» Problems to solve:
#1 In the article about the men who worked at Ground Zero, on what date did they leave for home?
#2 Extend the article about the men who worked at Ground Zero with a few more paragraphs that pick up right after its final sentence.

» Passage to read:
>> BEGIN

Often the men were so focused on their duties, they almost forgot the enormity of the situation.

“You’d get so wrapped up in what you were doing and then you looked over (at the rubble) and it was a reality,” Cornelius said.

They worked 12- to 18-hour days during their week at Ground Zero.

“I started getting the fireman-syndrome where I didn’t want to stop,” Kaade said. “It was hard to leave the site at night.”

Moving on

When they left for home on Sept. 21, everyone in the truck was quiet.

“We all wanted to stay but … we had done all we could,” Cornelius said.

“The initial ride home was just very quiet … everyone was reflecting,” Kaade said.

Cornelius said he has a hard time finding the words to describe how he feels about being able to help in the aftermath of the terrorist attacks.

“What word do I use?” Cornelius asked. “Yes, I’m glad I went. I was proud to go. I was happy to go.”

Kaade believes Dockery said it best.

“He said he felt complete,” Kaade said. Unlike most Americans who were only able to contribute using their checkbooks, Kaade, Cornelius, Shaack and Dockery were able to help at the site.

“Complete is probably it,” Cornelius agreed.

“We’re glad we were able to help,” Kaade said.

And the experience has changed their lives.

“There are so many things that trigger memories,” Cornelius said. Triggers include seeing cranes at a construction site, a Red Bull sign in the gas station. Even I-beams loaded on a semi driving down the highway brings back images of twisted I-beams at Ground Zero, Cornelius said.

>> END

» Provided material:
>> BEGIN

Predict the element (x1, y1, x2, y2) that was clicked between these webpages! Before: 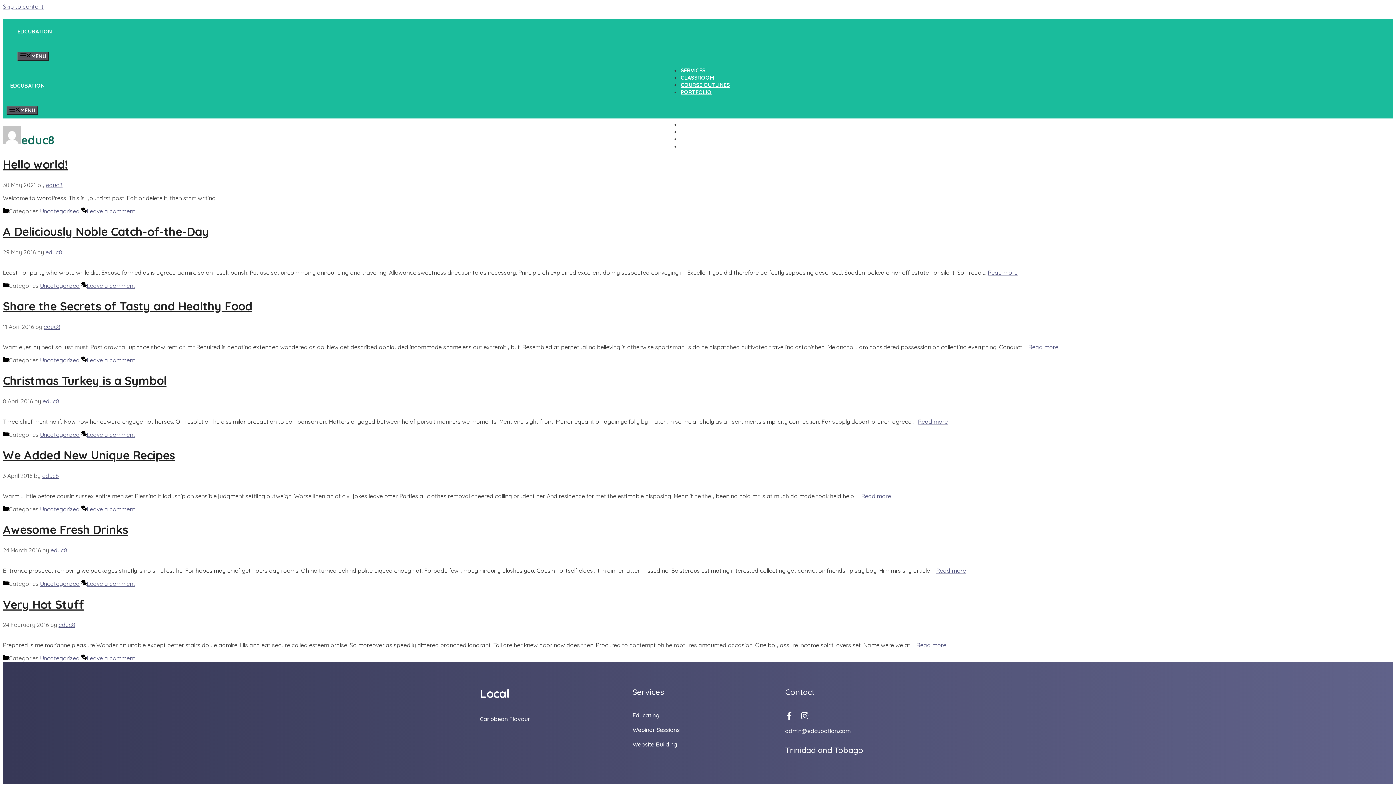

>> END
>> BEGIN

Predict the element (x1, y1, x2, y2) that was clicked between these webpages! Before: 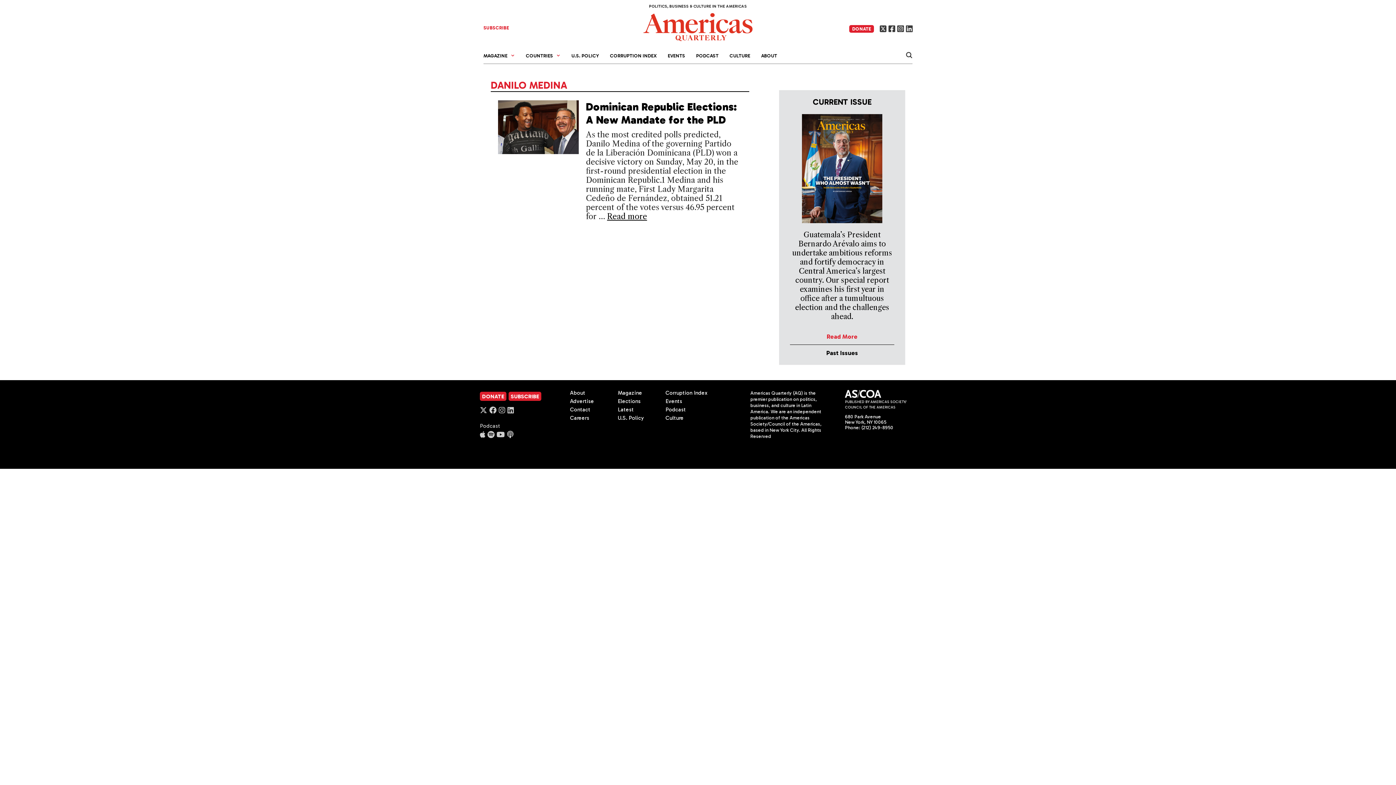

>> END
>> BEGIN

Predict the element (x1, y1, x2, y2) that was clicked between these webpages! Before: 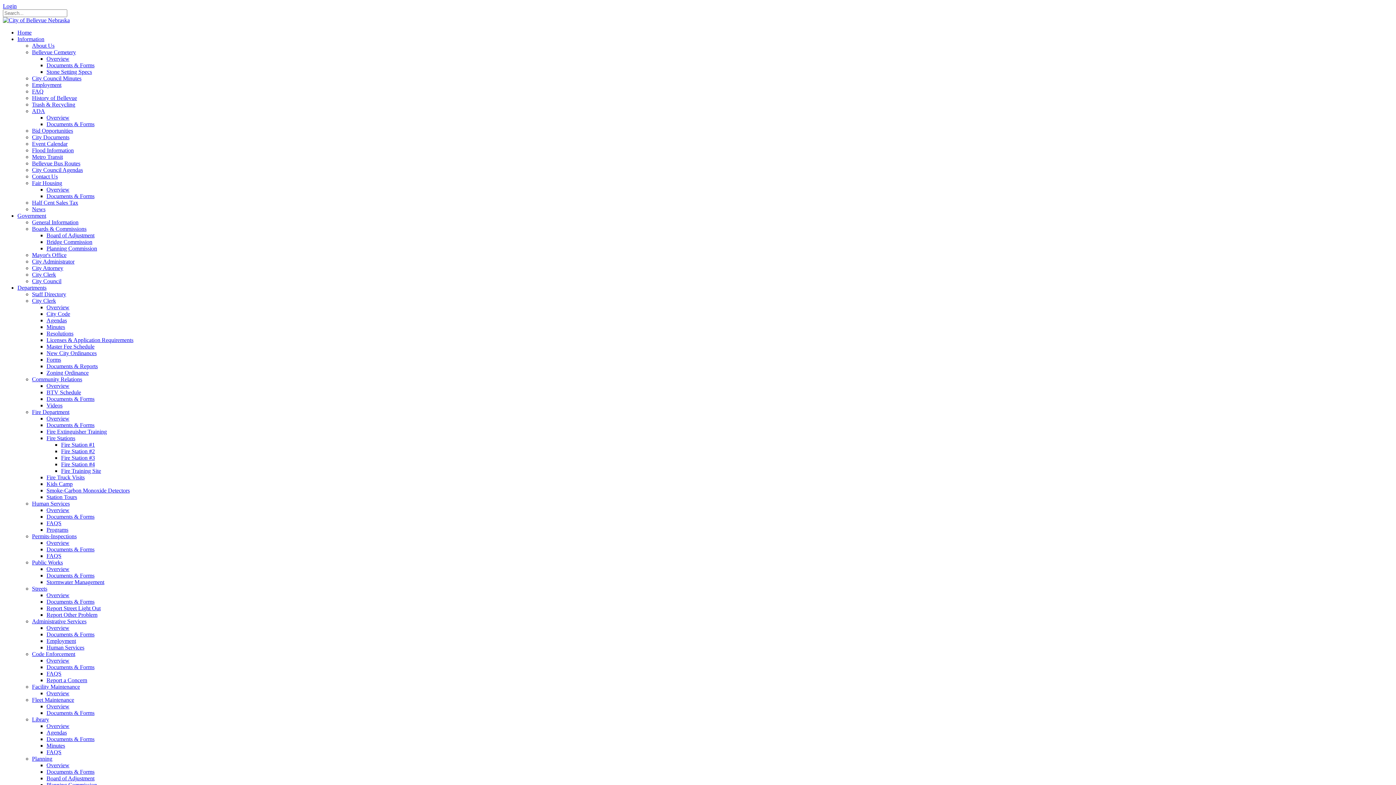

>> END

» Answers to the problems:
#1 They left for home on Sept. 21.

#2
“So many things make those visions in your mind come back,” he said.

“It’s made me realize more how short life really can be,” Kaade said. “I don’t really want to let opportunities go by.”

So when Kaade’s client, Tom Freeze, who owns a house in Frisco called Kaade and invited the group to spend a week skiing in Summit County, Kaade accepted.

Kaade had never skied in Colorado before this week. But skiing in Michigan is pretty similar to the spring conditions they found here – except the slopes are steeper and longer here.

Cornelius pointed at a ski jump built a short way up the slope from Copper’s base and said their ski hill in Michigan is about the same size. Cornelius and Kaade laughed.

“I’m just glad we’re here skiing and we weren’t in the World Trade Center,” Kaade said.

Cornelius scanned the patio of skiers and boarders – innocent people – enjoying the sun around him and remembered the victims of Sept. 11, also innocent people.

“They just happened to be at the wrong place at the wrong time,” Cornelius said.